Dalam konferensi itu, Tito juga menegur Franky. Menurut dia, teguran langsung di hadapan jajaran kepolisian akan menjadi pembelajaran bagi Franky sebelum menerima sanksi sesuai keputusan Divisi Profesi dan Pengamanan Polri nantinya.
"Belum pernah ada serah terima direktur itu di depan Kapolri, dan (yang) menonton semua polisi Indonesia. Itu ada sanksi sosial," kata Tito.
Saat ini, penyelidikan dugaan pelanggaran etik masih dilakukan oleh tim Pengamanan Internal Divisi Humas Polri.
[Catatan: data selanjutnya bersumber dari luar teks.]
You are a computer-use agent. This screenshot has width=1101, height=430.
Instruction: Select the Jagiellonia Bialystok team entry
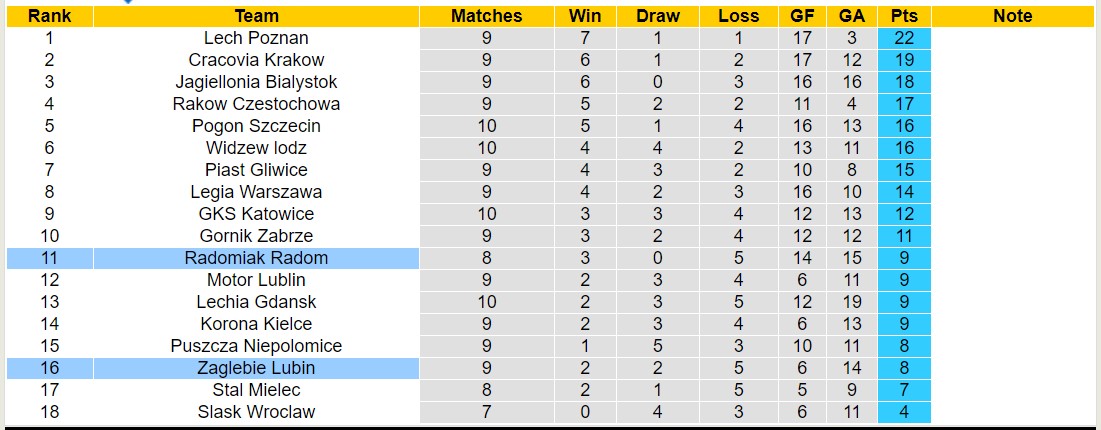(x=256, y=82)
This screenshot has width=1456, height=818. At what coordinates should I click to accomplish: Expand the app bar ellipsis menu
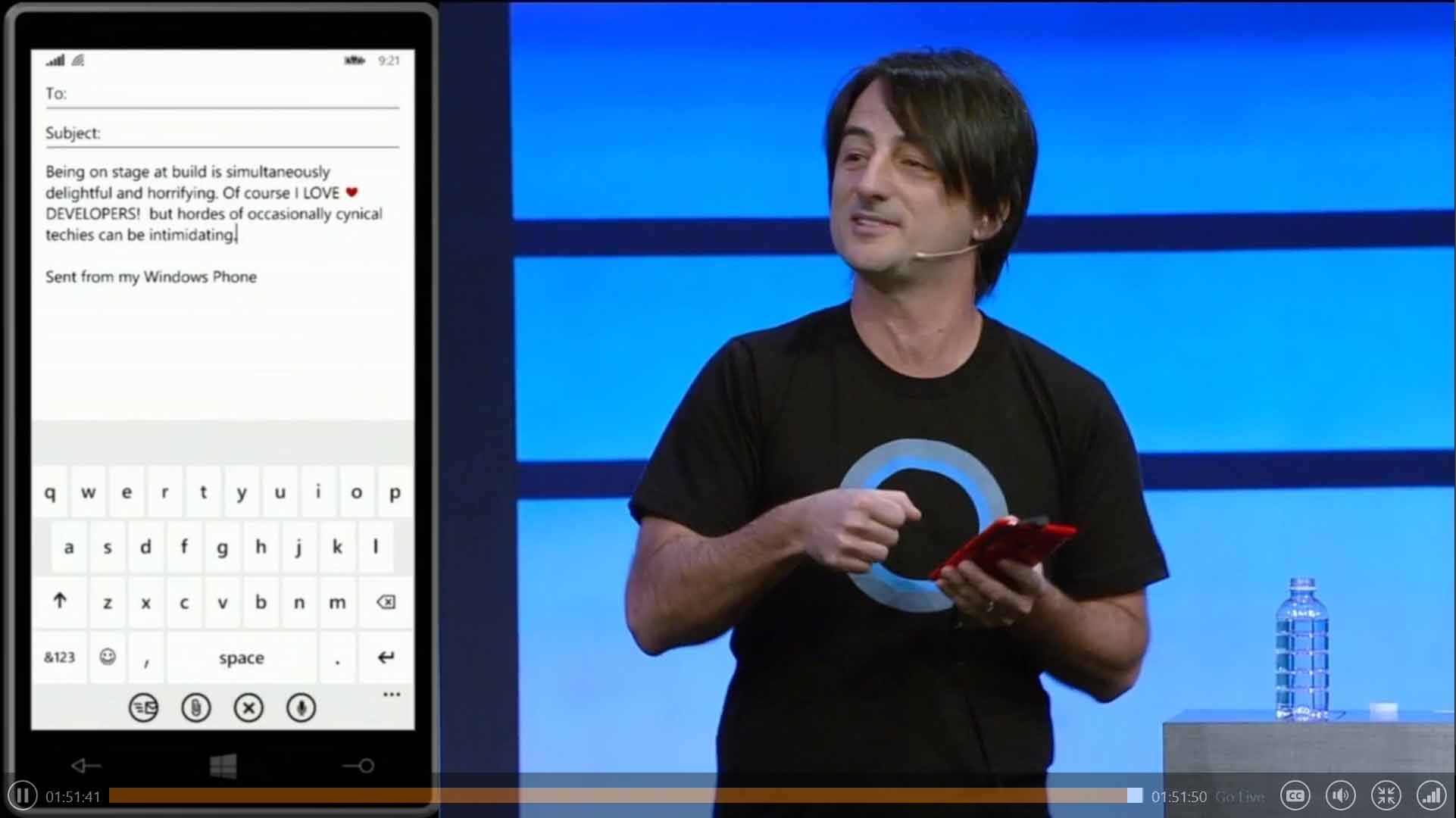click(x=392, y=695)
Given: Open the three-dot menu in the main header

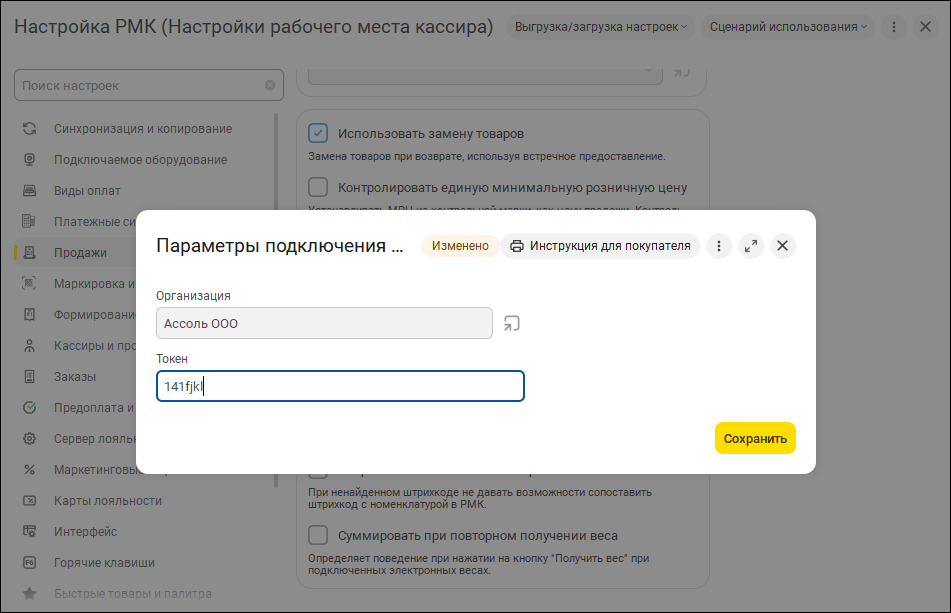Looking at the screenshot, I should click(x=893, y=27).
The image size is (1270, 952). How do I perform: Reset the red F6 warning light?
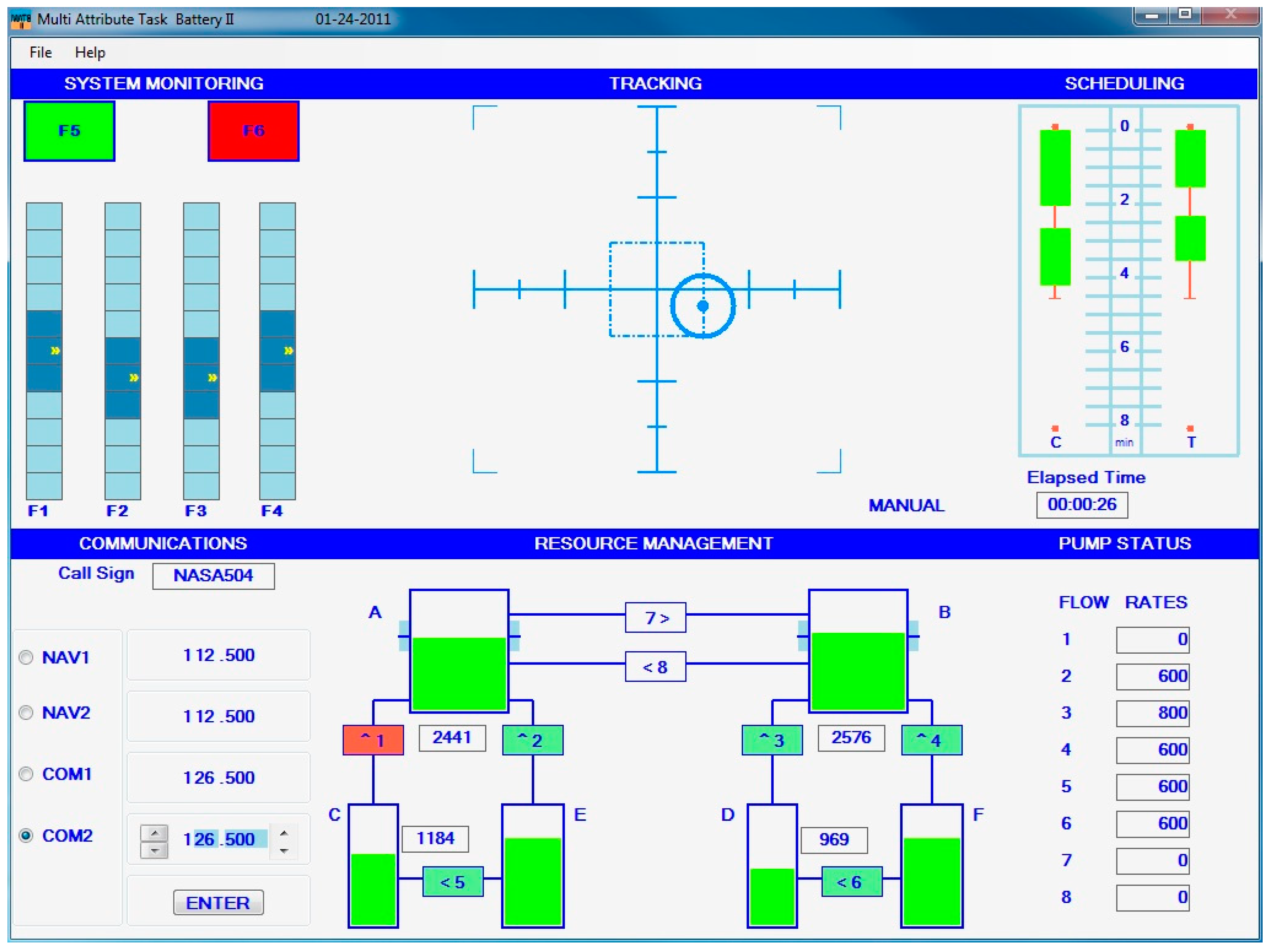tap(253, 131)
Belum diputuskan apakah Franky akan dikenakan sanksi etik atau sanksi pidana.
Tito juga akan mempertimbangkan jika Franky memiliki prestasi yang memajukan Polri selama berkiprah.
"Kita lihat bagaimana balance-nya antara prestasi dan kesalahannya. Kalau sudah tidak pernah berprestasi, kemudian meras masyarakat, itu keluar," kata Tito.
Franky dimutasi ke Analis Kebijakan Madya bidang Iknas Bareskrim Polri.
Pemindahan tersebut dilakukan untuk mempermudah pemeriksaan Franky oleh tim Paminal di Jakarta.
Jabatan Direktur Reserse Narkoba Polda Bali kini diisi oleh Kombes Muhammad Arief Ramdhani yang sebelumnya menjabat sebagai Analis Kebijakan Madya Bidang Pidana Umum Bareskrim MabesPolri.
Franky diduga memeras sejumlah orang yang tercatat terlibat tujuh kasus narkoba di bawah 0,5 gram.
Selain melakukan pemerasan, Franky juga dilaporkan atas keterlibatannya dalam pemotongan anggaran DIPA 2016 dengan barang bukti uang Rp 50 juta di brankas.